# [Your objective]
Copy the lines running from the one that contains "Task: Open newbot" to the end of the entries below, exactly and with no pictures.

# [Material for this task]
————
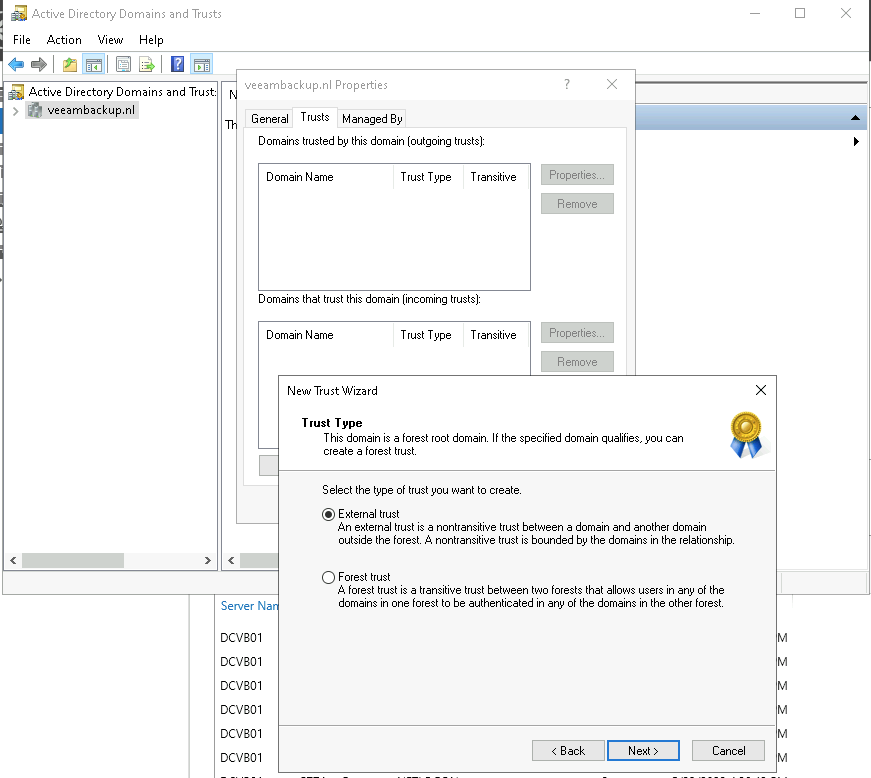The height and width of the screenshot is (778, 871).
Task: Select the Forest trust radio button
Action: (x=328, y=577)
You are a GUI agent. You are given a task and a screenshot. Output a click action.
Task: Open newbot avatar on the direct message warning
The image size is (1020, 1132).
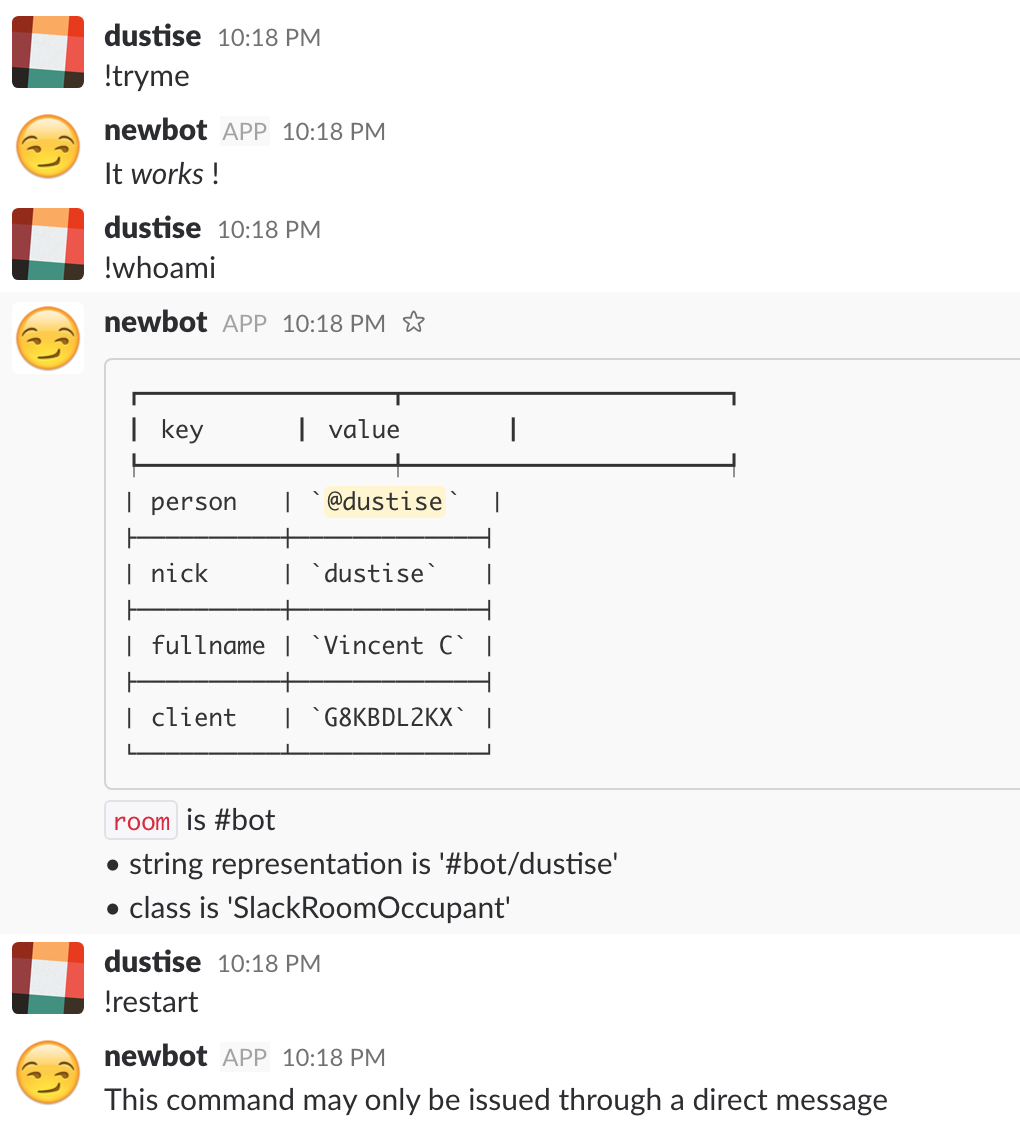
————
# [Worked solution]
Task: Open newbot avatar on the direct message warning
The image size is (1020, 1132).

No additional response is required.